BlogPulse: Automated Trend Discovery for Weblogs
by Natalies S. Glance, Matthew Hurst and Takashi Tomokiyo
BlogPulse maintains a list of blogs to crawl. In this paper it was 100,000 and I think that currently it is over 1 million. They naively crawl all the blogs each day rather than trying to predict how often a blogger might update. Using daily and total Lucene indexes of the content they run several processing algorithms on the corpus to determine key phrases, people and topics.
Mist algorithms are unmotivated in this paper. They reference 'Analyst Workbench' and I don't know what that entails. Perhaps an earlier paper or an open toolkit? Or their own software.

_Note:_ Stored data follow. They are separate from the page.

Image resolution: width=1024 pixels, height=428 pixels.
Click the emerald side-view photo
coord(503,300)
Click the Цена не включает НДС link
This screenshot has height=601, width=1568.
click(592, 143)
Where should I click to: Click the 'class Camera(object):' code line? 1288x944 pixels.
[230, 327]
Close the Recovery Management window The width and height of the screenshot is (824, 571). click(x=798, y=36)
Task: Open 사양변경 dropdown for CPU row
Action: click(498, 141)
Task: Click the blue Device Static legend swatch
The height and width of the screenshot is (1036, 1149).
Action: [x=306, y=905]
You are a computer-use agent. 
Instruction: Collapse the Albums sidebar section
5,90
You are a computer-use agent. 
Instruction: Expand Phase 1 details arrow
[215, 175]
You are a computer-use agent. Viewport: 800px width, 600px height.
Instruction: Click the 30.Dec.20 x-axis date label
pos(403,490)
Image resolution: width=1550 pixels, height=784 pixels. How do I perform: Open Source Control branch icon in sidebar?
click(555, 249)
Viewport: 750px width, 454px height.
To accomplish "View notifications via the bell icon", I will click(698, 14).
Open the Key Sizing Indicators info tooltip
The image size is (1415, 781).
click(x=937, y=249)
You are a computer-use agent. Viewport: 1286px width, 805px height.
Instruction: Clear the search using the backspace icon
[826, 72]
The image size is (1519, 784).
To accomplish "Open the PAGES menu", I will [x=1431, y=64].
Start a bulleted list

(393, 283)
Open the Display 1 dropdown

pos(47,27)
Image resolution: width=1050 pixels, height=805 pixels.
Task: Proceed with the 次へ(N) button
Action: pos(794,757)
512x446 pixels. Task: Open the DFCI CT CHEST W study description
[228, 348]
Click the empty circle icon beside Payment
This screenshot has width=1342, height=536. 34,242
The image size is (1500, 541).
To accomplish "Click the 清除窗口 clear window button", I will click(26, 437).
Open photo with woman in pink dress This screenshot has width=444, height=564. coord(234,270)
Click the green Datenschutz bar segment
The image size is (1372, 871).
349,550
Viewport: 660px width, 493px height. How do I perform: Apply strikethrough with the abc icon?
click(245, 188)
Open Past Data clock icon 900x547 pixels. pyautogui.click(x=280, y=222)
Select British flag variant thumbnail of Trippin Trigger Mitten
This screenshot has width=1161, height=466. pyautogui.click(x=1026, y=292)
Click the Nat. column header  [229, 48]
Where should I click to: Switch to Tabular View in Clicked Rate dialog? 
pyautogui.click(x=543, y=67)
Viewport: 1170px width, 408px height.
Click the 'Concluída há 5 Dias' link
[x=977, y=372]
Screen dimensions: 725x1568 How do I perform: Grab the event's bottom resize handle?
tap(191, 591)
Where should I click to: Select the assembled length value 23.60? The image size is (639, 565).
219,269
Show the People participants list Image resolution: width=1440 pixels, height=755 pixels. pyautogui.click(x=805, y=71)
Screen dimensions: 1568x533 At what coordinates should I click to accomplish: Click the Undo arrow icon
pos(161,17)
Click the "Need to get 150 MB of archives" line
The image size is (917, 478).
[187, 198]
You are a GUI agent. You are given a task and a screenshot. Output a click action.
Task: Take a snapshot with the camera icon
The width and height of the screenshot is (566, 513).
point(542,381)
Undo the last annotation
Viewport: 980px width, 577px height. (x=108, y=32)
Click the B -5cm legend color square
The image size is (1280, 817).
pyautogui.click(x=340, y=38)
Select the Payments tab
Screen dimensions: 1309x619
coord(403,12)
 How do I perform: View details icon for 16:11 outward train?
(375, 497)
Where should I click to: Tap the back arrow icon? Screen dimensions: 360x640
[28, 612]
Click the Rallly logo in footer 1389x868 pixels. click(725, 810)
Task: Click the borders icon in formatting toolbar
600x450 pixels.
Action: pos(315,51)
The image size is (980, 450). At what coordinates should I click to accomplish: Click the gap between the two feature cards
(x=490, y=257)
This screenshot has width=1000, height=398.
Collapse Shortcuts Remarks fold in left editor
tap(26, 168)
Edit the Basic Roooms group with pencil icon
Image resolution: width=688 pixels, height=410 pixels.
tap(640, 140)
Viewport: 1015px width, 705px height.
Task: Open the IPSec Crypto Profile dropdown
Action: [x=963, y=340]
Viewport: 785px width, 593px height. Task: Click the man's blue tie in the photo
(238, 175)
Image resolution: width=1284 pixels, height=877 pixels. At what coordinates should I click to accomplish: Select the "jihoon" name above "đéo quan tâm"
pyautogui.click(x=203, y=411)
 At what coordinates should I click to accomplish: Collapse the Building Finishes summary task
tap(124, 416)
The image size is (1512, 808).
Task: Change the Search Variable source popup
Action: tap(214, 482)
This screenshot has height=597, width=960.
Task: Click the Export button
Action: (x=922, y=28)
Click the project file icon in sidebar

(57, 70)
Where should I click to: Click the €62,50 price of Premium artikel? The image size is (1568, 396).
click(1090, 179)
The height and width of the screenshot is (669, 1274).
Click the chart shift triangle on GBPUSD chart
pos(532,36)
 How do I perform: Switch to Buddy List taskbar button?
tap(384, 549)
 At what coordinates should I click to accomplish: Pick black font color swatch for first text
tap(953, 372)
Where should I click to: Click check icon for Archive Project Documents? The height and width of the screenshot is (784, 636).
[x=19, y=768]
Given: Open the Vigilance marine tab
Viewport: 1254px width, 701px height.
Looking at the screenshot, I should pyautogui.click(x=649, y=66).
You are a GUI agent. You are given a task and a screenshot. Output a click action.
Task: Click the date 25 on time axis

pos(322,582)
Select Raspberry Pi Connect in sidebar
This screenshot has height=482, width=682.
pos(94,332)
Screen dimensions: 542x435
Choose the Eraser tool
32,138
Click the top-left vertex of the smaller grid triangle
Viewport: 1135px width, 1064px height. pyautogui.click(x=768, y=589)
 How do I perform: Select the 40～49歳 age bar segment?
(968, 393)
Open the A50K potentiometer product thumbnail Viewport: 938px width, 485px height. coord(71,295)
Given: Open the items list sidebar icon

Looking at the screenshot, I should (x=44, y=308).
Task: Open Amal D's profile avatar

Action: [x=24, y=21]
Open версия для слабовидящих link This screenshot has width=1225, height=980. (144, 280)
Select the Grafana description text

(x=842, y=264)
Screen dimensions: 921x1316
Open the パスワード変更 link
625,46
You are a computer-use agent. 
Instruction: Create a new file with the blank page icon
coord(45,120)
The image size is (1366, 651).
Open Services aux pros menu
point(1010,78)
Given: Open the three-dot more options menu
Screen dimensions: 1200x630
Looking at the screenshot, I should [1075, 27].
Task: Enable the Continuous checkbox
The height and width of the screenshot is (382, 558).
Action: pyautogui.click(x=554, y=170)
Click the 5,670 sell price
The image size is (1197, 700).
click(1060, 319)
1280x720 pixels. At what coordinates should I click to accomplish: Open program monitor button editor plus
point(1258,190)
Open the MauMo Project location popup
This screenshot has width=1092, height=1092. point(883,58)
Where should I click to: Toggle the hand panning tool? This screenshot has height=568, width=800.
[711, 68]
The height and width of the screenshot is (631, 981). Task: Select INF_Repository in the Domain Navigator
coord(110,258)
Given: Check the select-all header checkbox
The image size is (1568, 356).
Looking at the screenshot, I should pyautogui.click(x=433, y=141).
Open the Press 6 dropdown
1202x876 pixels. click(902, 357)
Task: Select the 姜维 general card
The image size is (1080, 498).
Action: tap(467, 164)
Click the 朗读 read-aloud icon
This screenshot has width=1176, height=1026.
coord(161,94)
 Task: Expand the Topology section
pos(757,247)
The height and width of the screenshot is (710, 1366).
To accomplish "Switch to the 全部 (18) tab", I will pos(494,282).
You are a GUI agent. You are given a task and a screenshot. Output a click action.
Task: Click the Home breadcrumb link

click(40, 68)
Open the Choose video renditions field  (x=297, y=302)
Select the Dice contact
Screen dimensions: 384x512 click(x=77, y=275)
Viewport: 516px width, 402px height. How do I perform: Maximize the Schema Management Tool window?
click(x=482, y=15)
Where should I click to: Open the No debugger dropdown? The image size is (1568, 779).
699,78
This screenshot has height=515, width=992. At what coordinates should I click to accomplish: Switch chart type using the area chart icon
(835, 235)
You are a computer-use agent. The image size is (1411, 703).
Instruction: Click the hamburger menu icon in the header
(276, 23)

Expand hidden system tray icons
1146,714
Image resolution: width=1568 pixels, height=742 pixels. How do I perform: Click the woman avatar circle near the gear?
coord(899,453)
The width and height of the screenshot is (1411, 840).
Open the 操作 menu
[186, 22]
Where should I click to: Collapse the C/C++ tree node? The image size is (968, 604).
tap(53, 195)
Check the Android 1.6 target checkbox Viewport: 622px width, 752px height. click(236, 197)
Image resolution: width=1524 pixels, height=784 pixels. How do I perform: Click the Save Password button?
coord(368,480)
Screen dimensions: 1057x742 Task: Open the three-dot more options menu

They find key bi-grams, bursty phrases [Kleinburg], suffix trees. They also use the measures of 'phraseness' and 'formativeness' [Language Model to Keyword Extraction].
Combining these measure they are able to find phrases and names that are deemed important over the corpus, and rates at which those change. They also form topics by clustering phrases. Text similarity is used to cluster.
'Blog bites' are created by finding paragraphs that contain large number of phrases that constitute a topic.
This paper only investigates finding important phrases for ranking and searching the blogs. Nothing is done to track the topic flow. Sadly their motivations for algorithms to find key phrases is severely unmotivated. The methods they use to find key topics however are very useful.
Problem solved: Trend discovery and search.